* start Records *

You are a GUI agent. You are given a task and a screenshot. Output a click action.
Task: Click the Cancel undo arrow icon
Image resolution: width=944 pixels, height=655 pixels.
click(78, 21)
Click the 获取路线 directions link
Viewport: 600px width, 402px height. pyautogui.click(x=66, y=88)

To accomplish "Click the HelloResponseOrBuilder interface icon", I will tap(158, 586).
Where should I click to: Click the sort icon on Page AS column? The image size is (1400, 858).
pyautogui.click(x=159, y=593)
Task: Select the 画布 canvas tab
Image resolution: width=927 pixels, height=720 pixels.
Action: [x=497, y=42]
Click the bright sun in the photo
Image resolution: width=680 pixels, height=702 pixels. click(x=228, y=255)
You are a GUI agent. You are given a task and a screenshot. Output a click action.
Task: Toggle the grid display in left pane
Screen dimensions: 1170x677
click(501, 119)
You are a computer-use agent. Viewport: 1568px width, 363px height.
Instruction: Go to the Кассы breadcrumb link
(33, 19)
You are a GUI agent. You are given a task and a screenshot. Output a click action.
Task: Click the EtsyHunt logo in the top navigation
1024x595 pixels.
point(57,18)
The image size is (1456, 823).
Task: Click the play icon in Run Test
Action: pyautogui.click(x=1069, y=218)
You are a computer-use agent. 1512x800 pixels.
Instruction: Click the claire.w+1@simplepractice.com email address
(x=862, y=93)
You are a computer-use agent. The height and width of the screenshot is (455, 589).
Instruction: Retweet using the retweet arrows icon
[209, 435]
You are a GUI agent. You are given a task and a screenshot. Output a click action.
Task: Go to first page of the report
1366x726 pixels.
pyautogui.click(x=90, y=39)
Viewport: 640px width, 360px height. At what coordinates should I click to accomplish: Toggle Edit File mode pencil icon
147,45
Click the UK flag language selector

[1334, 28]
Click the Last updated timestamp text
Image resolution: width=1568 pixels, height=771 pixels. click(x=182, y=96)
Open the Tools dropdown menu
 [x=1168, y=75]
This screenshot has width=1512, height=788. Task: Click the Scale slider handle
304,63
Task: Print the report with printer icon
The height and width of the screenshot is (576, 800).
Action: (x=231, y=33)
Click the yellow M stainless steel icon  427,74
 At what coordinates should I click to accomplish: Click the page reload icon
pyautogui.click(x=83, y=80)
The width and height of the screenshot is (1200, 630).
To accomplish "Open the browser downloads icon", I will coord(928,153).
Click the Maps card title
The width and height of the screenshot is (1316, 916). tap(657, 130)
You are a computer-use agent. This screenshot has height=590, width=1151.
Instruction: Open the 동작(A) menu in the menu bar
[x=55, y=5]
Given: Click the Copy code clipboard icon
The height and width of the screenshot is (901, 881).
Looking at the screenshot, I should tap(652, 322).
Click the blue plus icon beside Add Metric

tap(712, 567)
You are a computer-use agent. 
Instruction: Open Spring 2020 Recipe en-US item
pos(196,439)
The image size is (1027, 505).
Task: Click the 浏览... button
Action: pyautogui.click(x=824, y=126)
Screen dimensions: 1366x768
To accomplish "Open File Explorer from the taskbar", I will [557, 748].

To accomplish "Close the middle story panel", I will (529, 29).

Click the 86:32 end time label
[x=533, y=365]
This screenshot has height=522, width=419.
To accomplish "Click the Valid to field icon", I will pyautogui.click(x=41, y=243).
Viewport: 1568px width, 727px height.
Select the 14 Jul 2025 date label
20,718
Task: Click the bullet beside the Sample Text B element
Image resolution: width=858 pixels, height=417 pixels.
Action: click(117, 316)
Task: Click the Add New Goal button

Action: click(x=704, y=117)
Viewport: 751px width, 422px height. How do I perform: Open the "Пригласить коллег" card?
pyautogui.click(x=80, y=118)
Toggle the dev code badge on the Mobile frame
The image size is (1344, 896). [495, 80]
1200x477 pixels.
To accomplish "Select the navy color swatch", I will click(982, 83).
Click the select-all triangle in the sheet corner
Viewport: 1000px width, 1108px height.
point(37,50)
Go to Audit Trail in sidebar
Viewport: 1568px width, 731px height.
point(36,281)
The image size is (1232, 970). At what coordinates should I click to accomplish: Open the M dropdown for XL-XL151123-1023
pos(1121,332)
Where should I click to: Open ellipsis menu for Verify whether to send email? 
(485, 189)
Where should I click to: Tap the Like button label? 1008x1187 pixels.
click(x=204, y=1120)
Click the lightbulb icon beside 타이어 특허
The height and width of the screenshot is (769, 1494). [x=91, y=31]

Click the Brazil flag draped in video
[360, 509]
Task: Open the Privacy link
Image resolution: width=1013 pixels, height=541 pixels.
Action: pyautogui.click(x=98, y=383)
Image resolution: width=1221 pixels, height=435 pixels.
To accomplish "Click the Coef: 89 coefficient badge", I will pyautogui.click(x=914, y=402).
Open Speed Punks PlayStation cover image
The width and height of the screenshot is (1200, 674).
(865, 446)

* end Records *

## What this task involves
Format every line of the material above as a JSON list of strings, with one string per line and blank lines left out.

## Final result
[
  "You are a GUI agent. You are given a task and a screenshot. Output a click action.",
  "Task: Click the Cancel undo arrow icon",
  "Image resolution: width=944 pixels, height=655 pixels.",
  "click(78, 21)",
  "Click the 获取路线 directions link",
  "Viewport: 600px width, 402px height. pyautogui.click(x=66, y=88)",
  "To accomplish \"Click the HelloResponseOrBuilder interface icon\", I will tap(158, 586).",
  "Where should I click to: Click the sort icon on Page AS column? The image size is (1400, 858).",
  "pyautogui.click(x=159, y=593)",
  "Task: Select the 画布 canvas tab",
  "Image resolution: width=927 pixels, height=720 pixels.",
  "Action: [x=497, y=42]",
  "Click the bright sun in the photo",
  "Image resolution: width=680 pixels, height=702 pixels. click(x=228, y=255)",
  "You are a GUI agent. You are given a task and a screenshot. Output a click action.",
  "Task: Toggle the grid display in left pane",
  "Screen dimensions: 1170x677",
  "click(501, 119)",
  "You are a computer-use agent. Viewport: 1568px width, 363px height.",
  "Instruction: Go to the Кассы breadcrumb link",
  "(33, 19)",
  "You are a GUI agent. You are given a task and a screenshot. Output a click action.",
  "Task: Click the EtsyHunt logo in the top navigation",
  "1024x595 pixels.",
  "point(57,18)",
  "The image size is (1456, 823).",
  "Task: Click the play icon in Run Test",
  "Action: pyautogui.click(x=1069, y=218)",
  "You are a computer-use agent. 1512x800 pixels.",
  "Instruction: Click the claire.w+1@simplepractice.com email address",
  "(x=862, y=93)",
  "You are a computer-use agent. The height and width of the screenshot is (455, 589).",
  "Instruction: Retweet using the retweet arrows icon",
  "[209, 435]",
  "You are a GUI agent. You are given a task and a screenshot. Output a click action.",
  "Task: Go to first page of the report",
  "1366x726 pixels.",
  "pyautogui.click(x=90, y=39)",
  "Viewport: 640px width, 360px height. At what coordinates should I click to accomplish: Toggle Edit File mode pencil icon",
  "147,45",
  "Click the UK flag language selector",
  "[1334, 28]",
  "Click the Last updated timestamp text",
  "Image resolution: width=1568 pixels, height=771 pixels. click(x=182, y=96)",
  "Open the Tools dropdown menu",
  " [x=1168, y=75]",
  "This screenshot has width=1512, height=788. Task: Click the Scale slider handle",
  "304,63",
  "Task: Print the report with printer icon",
  "The height and width of the screenshot is (576, 800).",
  "Action: (x=231, y=33)",
  "Click the yellow M stainless steel icon  427,74",
  " At what coordinates should I click to accomplish: Click the page reload icon",
  "pyautogui.click(x=83, y=80)",
  "The width and height of the screenshot is (1200, 630).",
  "To accomplish \"Open the browser downloads icon\", I will coord(928,153).",
  "Click the Maps card title",
  "The width and height of the screenshot is (1316, 916). tap(657, 130)",
  "You are a computer-use agent. This screenshot has height=590, width=1151.",
  "Instruction: Open the 동작(A) menu in the menu bar",
  "[x=55, y=5]",
  "Given: Click the Copy code clipboard icon",
  "The height and width of the screenshot is (901, 881).",
  "Looking at the screenshot, I should tap(652, 322).",
  "Click the blue plus icon beside Add Metric",
  "tap(712, 567)",
  "You are a computer-use agent. ",
  "Instruction: Open Spring 2020 Recipe en-US item",
  "pos(196,439)",
  "The image size is (1027, 505).",
  "Task: Click the 浏览... button",
  "Action: pyautogui.click(x=824, y=126)",
  "Screen dimensions: 1366x768",
  "To accomplish \"Open File Explorer from the taskbar\", I will [557, 748].",
  "To accomplish \"Close the middle story panel\", I will (529, 29).",
  "Click the 86:32 end time label",
  "[x=533, y=365]",
  "This screenshot has height=522, width=419.",
  "To accomplish \"Click the Valid to field icon\", I will pyautogui.click(x=41, y=243).",
  "Viewport: 1568px width, 727px height.",
  "Select the 14 Jul 2025 date label",
  "20,718",
  "Task: Click the bullet beside the Sample Text B element",
  "Image resolution: width=858 pixels, height=417 pixels.",
  "Action: click(117, 316)",
  "Task: Click the Add New Goal button",
  "Action: click(x=704, y=117)",
  "Viewport: 751px width, 422px height. How do I perform: Open the \"Пригласить коллег\" card?",
  "pyautogui.click(x=80, y=118)",
  "Toggle the dev code badge on the Mobile frame",
  "The image size is (1344, 896). [495, 80]",
  "1200x477 pixels.",
  "To accomplish \"Select the navy color swatch\", I will click(982, 83).",
  "Click the select-all triangle in the sheet corner",
  "Viewport: 1000px width, 1108px height.",
  "point(37,50)",
  "Go to Audit Trail in sidebar",
  "Viewport: 1568px width, 731px height.",
  "point(36,281)",
  "The image size is (1232, 970). At what coordinates should I click to accomplish: Open the M dropdown for XL-XL151123-1023",
  "pos(1121,332)",
  "Where should I click to: Open ellipsis menu for Verify whether to send email? ",
  "(485, 189)",
  "Where should I click to: Tap the Like button label? 1008x1187 pixels.",
  "click(x=204, y=1120)",
  "Click the lightbulb icon beside 타이어 특허",
  "The height and width of the screenshot is (769, 1494). [x=91, y=31]",
  "Click the Brazil flag draped in video",
  "[360, 509]",
  "Task: Open the Privacy link",
  "Image resolution: width=1013 pixels, height=541 pixels.",
  "Action: pyautogui.click(x=98, y=383)",
  "Image resolution: width=1221 pixels, height=435 pixels.",
  "To accomplish \"Click the Coef: 89 coefficient badge\", I will pyautogui.click(x=914, y=402).",
  "Open Speed Punks PlayStation cover image",
  "The width and height of the screenshot is (1200, 674).",
  "(865, 446)"
]